Terraform Quickstart: Part 3 - Getting Started with Terraform
Install Terraform, Write Your First Configuration, and Learn the Basics of Terraform Workflow
In this chapter, you’ll install Terraform and start using it. You’ll learn the basics of HCL syntax and write your first configuration. You’ll also get familiar with the Terraform workflow. By the end, you’ll have deployed your first resource using Terraform.
Installing Terraform
Terraform runs as a command-line tool, and the installation process is straightforward.
The examples in this course have been tested on Ubuntu OS. For other installation options, head over to the official documentation.
$ wget -O - https://apt.releases.hashicorp.com/gpg | sudo gpg --dearmor -o /usr/share/keyrings/hashicorp-archive-keyring.gpg
$ echo "deb [arch=$(dpkg --print-architecture) signed-by=/usr/share/keyrings/hashicorp-archive-keyring.gpg] https://apt.releases.hashicorp.com $(lsb_release -cs) main" | sudo tee /etc/apt/sources.list.d/hashicorp.list
$ sudo apt update && sudo apt install terraform
Now, let’s check if the installation is successful:
$ terraform version
You should see something like this:
Terraform v1.6.6
You can now use Terraform CLI to deploy resources.
HCL Syntax and Structure
As mentioned in the previous lesson, Terraform uses the HashiCorp Configuration Language (HCL). It’s a declarative language designed to be both human-readable and machine-friendly.
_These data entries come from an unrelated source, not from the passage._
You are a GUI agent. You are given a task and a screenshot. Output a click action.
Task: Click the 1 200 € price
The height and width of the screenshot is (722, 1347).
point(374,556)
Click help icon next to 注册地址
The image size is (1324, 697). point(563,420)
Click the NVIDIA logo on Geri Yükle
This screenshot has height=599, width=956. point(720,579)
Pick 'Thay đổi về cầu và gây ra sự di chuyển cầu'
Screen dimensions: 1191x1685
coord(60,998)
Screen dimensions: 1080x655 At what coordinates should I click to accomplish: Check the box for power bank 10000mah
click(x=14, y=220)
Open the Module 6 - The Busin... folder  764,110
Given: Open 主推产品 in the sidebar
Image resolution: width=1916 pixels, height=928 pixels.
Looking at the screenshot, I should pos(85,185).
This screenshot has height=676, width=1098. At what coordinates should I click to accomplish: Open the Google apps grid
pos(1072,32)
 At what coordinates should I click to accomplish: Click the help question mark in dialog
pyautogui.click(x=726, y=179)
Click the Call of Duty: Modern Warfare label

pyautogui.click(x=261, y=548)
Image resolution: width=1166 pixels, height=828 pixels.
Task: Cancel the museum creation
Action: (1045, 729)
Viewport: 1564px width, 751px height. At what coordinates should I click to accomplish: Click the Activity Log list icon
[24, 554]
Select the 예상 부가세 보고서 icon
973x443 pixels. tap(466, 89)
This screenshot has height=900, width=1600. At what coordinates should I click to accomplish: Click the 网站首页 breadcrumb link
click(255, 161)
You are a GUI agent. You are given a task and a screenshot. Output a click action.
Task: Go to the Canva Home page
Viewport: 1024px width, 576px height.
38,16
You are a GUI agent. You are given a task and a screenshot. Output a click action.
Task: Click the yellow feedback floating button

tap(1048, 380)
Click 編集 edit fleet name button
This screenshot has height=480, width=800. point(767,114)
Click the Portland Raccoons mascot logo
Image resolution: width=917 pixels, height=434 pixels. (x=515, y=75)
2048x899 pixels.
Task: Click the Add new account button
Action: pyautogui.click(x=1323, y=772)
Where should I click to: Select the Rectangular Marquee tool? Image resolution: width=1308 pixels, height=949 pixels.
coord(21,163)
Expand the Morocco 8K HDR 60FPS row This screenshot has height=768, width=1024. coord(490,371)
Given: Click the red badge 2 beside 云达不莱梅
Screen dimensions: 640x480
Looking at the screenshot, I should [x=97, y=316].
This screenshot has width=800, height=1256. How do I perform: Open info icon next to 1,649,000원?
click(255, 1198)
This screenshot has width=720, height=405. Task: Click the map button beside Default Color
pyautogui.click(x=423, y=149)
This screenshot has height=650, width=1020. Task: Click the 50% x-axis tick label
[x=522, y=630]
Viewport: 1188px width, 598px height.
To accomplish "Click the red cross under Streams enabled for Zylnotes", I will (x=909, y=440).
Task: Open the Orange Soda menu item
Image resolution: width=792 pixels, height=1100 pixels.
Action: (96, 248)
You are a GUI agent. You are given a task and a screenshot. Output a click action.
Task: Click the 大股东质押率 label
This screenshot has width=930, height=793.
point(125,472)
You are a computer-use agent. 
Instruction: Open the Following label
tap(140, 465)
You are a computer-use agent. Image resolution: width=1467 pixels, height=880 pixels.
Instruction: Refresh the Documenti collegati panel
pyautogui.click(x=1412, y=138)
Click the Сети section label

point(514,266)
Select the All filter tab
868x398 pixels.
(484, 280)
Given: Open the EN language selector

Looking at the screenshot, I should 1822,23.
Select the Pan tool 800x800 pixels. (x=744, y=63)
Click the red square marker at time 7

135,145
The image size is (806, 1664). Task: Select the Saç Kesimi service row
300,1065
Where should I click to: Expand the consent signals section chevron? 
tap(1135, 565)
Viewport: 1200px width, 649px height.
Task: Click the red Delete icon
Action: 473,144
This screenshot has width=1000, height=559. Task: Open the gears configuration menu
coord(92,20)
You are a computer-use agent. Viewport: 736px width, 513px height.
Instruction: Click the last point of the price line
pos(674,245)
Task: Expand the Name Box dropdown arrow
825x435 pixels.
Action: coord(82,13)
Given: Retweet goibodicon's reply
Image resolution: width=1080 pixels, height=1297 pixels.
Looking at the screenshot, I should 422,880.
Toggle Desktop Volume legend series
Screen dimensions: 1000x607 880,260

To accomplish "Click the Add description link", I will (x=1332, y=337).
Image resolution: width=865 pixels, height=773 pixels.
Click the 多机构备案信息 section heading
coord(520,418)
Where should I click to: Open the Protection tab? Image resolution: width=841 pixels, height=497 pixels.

Let’s have a look into the basics:
Blocks
Blocks are containers for related configurations. This is an example of a resource block:
resource "aws_instance" "web_server" {
ami = "ami-0c55b159cbfafe1f0"
instance_type = "t2.micro"
tags = {
Name = "Web Server"
}
}
The main block types include:
terraform
: Core Terraform settings.provider
: Configuration for a provider.resource
: Defines an infrastructure component.data
: References existing infrastructure.variable
: Defines input variables.output
: Defines output values.module
: References reusable modules.locals
: Defines local variables.
We’ll review each type in more detail later in this chapter.
Arguments and Expressions
Arguments assign values to names inside blocks:
resource "aws_instance" "example" {
# Simple argument assignment
instance_type = "t2.micro"
# Expression using a variable
ami = var.image_id
# Conditional expression
monitoring = var.environment == "production" ? true : false
# Function call
subnet_id = element(aws_subnet.example[*].id, 0)
# For expressions
dynamic "ebs_block_device" {
for_each = var.block_devices
content {
device_name = ebs_block_device.value.name
volume_size = ebs_block_device.value.size
}
}
}
Comments
HCL supports several comment styles:
# This is a single-line comment
// This is also a single-line comment
/*
This is a
multi-line
comment
*/
Terraform File Structure
A typical Terraform project is organized into multiple files:
project/
├── main.tf # Main resources
├── variables.tf # Input variable declarations
├── outputs.tf # Output values
├── providers.tf # Provider configurations
├── versions.tf # Terraform and provider versions
└── terraform.tfvars # Variable values (gitignored)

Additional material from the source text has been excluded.